Aim of the task :: Reproduce the lines of the entries below word for word, from the line containing "Click the 0.01 y-axis tick label" through the line containing "(x=33, y=9)", both included.

** start of Material **

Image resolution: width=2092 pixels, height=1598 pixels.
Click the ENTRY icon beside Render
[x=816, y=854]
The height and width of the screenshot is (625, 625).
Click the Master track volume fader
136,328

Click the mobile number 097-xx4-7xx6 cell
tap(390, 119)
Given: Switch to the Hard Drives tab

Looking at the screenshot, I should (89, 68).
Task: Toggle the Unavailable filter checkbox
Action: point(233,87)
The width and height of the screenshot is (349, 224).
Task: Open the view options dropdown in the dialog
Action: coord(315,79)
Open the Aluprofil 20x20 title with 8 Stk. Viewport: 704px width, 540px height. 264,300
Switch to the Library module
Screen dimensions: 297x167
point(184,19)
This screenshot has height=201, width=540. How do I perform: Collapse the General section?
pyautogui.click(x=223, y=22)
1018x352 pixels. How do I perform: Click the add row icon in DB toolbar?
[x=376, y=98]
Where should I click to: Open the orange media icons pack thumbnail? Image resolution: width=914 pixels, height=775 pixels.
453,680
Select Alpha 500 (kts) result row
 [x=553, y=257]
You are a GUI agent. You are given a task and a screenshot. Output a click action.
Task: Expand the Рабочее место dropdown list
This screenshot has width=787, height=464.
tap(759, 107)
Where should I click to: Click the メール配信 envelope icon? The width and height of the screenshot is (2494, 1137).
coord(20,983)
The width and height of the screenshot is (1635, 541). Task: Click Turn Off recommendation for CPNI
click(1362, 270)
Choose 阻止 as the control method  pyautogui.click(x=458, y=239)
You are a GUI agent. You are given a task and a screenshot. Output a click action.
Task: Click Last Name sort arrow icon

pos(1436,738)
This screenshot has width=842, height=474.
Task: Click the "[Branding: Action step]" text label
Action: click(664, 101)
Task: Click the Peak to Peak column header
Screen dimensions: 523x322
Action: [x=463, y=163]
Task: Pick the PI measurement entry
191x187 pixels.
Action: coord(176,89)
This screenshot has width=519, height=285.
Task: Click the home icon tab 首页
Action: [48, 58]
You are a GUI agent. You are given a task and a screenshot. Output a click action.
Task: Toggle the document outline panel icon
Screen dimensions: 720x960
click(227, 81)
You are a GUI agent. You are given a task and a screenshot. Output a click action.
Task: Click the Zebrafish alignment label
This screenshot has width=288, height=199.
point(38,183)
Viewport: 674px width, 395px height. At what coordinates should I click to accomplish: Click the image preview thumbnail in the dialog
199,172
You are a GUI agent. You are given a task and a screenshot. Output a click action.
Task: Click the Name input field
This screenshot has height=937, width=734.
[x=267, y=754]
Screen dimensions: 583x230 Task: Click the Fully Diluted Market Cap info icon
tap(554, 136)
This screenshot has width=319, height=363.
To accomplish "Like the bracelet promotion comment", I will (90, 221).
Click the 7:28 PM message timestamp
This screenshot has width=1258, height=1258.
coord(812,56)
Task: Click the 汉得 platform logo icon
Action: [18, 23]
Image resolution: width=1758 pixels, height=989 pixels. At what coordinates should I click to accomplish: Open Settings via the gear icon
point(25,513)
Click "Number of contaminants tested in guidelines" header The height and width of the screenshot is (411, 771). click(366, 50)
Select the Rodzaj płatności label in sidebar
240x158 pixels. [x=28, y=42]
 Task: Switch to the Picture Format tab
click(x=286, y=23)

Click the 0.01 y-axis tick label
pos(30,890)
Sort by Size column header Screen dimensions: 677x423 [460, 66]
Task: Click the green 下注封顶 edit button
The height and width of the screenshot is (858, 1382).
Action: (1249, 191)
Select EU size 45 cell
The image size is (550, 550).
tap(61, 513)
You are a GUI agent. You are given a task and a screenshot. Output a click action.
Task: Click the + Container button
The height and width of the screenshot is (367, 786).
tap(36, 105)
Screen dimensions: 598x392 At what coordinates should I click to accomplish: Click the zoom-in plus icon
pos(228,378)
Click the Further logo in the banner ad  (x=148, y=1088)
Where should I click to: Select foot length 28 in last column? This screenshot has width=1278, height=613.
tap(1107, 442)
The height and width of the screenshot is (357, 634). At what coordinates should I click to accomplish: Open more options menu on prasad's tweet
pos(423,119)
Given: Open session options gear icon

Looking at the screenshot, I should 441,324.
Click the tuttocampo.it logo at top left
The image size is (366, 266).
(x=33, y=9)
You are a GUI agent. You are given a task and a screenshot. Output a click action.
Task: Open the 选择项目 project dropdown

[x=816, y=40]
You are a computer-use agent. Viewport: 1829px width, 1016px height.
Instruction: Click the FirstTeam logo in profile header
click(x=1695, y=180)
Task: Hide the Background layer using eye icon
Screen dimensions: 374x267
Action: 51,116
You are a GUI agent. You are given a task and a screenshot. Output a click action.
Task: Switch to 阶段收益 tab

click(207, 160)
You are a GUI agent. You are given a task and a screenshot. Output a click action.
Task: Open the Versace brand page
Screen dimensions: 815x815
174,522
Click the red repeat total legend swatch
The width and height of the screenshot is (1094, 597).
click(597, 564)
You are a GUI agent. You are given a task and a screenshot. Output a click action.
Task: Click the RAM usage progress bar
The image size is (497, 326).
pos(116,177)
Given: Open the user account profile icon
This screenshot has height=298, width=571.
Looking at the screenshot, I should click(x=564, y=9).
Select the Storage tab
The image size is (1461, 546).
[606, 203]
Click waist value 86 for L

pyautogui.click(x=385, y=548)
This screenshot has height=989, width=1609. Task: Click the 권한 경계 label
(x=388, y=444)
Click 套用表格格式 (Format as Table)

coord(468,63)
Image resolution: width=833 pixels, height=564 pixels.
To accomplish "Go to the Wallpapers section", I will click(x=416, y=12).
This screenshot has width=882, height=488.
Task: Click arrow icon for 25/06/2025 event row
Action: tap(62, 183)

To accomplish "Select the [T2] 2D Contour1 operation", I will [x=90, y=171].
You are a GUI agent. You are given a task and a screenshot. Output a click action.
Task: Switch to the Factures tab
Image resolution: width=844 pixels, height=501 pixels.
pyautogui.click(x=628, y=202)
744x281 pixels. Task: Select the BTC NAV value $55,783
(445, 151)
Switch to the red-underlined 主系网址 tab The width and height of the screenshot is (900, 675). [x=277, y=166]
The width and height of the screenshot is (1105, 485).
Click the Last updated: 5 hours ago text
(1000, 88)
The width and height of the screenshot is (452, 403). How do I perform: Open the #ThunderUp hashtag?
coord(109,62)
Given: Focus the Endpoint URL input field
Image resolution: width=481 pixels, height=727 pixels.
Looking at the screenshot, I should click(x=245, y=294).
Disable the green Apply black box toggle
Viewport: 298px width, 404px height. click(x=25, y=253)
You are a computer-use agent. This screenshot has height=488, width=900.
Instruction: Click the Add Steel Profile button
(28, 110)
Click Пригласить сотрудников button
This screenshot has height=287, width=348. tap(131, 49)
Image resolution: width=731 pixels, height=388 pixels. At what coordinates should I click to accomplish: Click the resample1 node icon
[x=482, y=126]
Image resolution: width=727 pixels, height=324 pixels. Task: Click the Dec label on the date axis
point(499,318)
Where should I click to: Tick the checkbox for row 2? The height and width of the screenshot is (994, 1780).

** end of Material **

The result ::
Click the 0.01 y-axis tick label
pos(30,890)
Sort by Size column header Screen dimensions: 677x423 [460, 66]
Task: Click the green 下注封顶 edit button
The height and width of the screenshot is (858, 1382).
Action: (1249, 191)
Select EU size 45 cell
The image size is (550, 550).
tap(61, 513)
You are a GUI agent. You are given a task and a screenshot. Output a click action.
Task: Click the + Container button
The height and width of the screenshot is (367, 786).
tap(36, 105)
Screen dimensions: 598x392 At what coordinates should I click to accomplish: Click the zoom-in plus icon
pos(228,378)
Click the Further logo in the banner ad  (x=148, y=1088)
Where should I click to: Select foot length 28 in last column? This screenshot has width=1278, height=613.
tap(1107, 442)
The height and width of the screenshot is (357, 634). At what coordinates should I click to accomplish: Open more options menu on prasad's tweet
pos(423,119)
Given: Open session options gear icon

Looking at the screenshot, I should 441,324.
Click the tuttocampo.it logo at top left
The image size is (366, 266).
(x=33, y=9)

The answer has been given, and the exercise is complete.